In fact, I am all for all of this, however the plan doesn't address what I see as the basic problem right now.
RMBS can be sold for about 30 cents on the dollar now. But banks are unwilling to sell for less than 60 cents -- either because they really think the loans will experience only a 40 percent loss rate, or because they fear that acknowledging market value will put them into insolvency. Which it might very well.
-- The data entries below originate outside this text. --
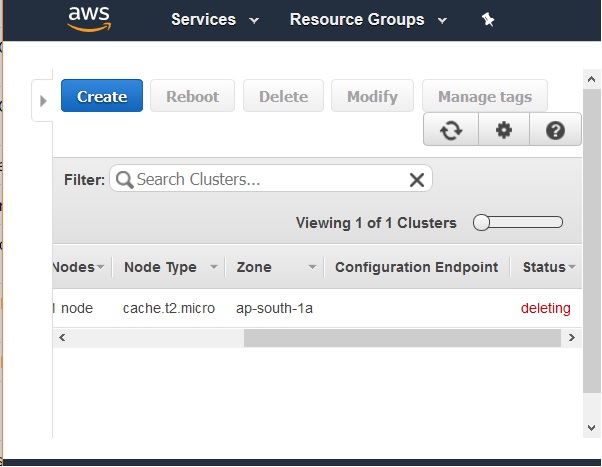Click the Manage tags button

(x=484, y=97)
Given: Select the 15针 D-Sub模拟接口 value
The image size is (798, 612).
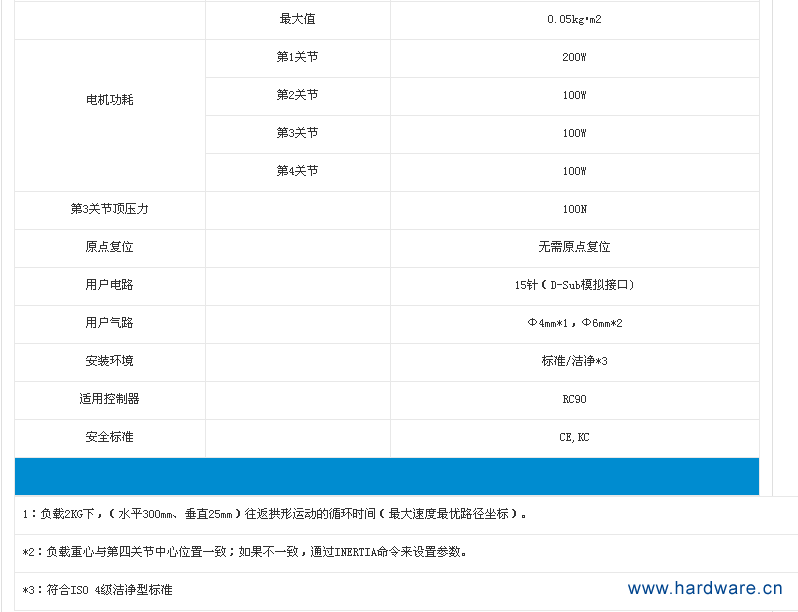Looking at the screenshot, I should [574, 286].
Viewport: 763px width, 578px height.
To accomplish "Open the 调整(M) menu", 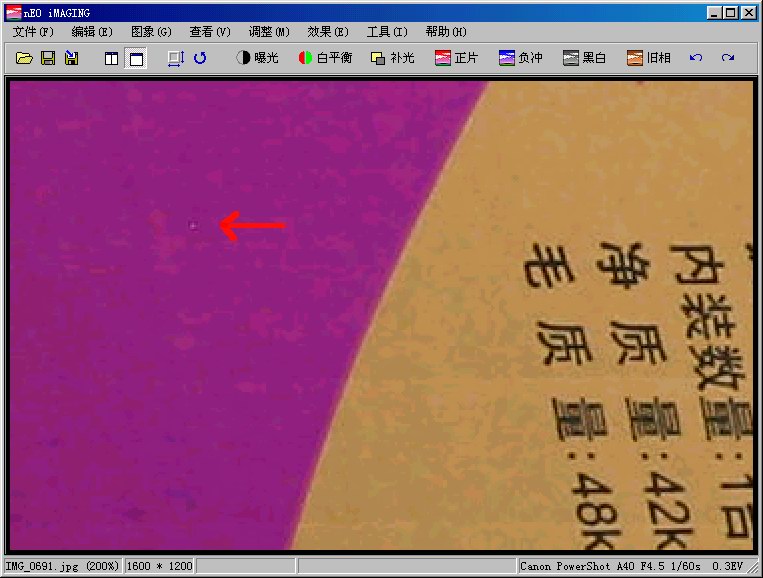I will (268, 32).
The problem as I see it is that if the banks were to sell these "toxic assets" at current market prices they would become insolvent. Now, by putting the government behind all of this, it will likely create a much more vibrant market to purchase these "toxic assets", but the numbers appear to be much to out of reach. The market would likely get somewhere around 30 cents on the Dollar and yet the banks need to get about 60 cents on the Dollar in order to stay solvent. While government backing would certainly create a more vibrant market, I don't think it would drive the market for these "toxic assets" to more than double what they are likely worth now.
So, to me, this plan doesn't address the most pressing issue and that is that the current market value of these "toxic assets" makes these banks insolvent. While I believe that we have an adequate plan for a smooth transfer of these assets, if I am right, the banks holding them will not like the price they are given for them now.